If angelfish eggs are fertilized, they will have amber or brownish coloration. They will be mostly translucent, not cloudy or murky. They will be adhered to the spawn site and buoyant if removed. You may even see the angelfish larvae, yolk sac, and an oil globule contained inside the egg. The parents will also have distinct behavior around fertilized eggs, such as guarding habits.
Infertile eggs are white or pale in color and may even grow fuzzy. There are 3 stages to a fertilized angelfish egg. These include the pre-hatching stage, wriggler stage, and free-swimming or fry stage. Even if there are hundreds of eggs present, only a few will reach adulthood.
Fertile vs. Infertile Angelfish Eggs
Angelfish may lay hundreds of eggs at a time, and not all of them will be properly fertilized. This means that, over time, some of them will begin to rot. That may infect other members of the clutch, leading to the entire batch dying.
With that in mind, it’s crucial to spot fertile vs. infertile eggs.
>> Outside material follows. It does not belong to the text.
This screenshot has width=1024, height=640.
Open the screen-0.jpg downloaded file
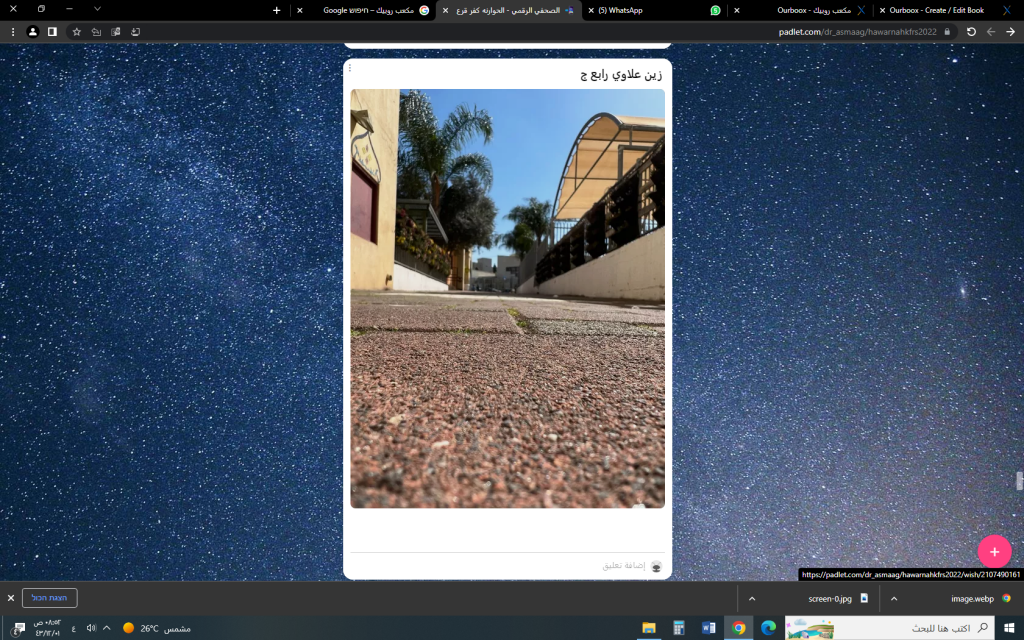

Catching them early will allow you to separate the infertile eggs from viable ones and preserve the remaining clutch.
The problem is, angelfish eggs are small. That can make it hard to inspect them for little signs of life. To help, check out the table below. These physical indicators will help you understand which eggs can turn into healthy angelfish and which need to be removed:
|Fertile Eggs||Infertile Eggs|
|Color||Amber, brownish||White, other light or pale colors|
|Adhesiveness||Sticks well to spawn site||May fall off spawn site|
|Buoyancy||High||Low or lacking|
|Inside contents||Angelfish larvae, yolk sac, oil globule||Empty or not visible|
Fertile Angelfish Eggs
There are 2 very important signs that dictate if your angelfish eggs are fertilized. Good eggs will be:
- Amber to brown in color
- Transparent enough to let you see inside the egg
Any characteristics that deviate from this will indicate that the eggs haven’t been fertilized. Even if they have received sperm, the pale or opaque eggs have a very low chance of hatching.
According to the Japanese Journal of Ichthyology, you can also look out for eggs that aren’t buoyant. Buoyancy is important for angelfish eggs because they require aeration to stay alive. If they sink to the bottom of a tank, they are unlikely to have air pass over them. This results in underdeveloped or dying eggs.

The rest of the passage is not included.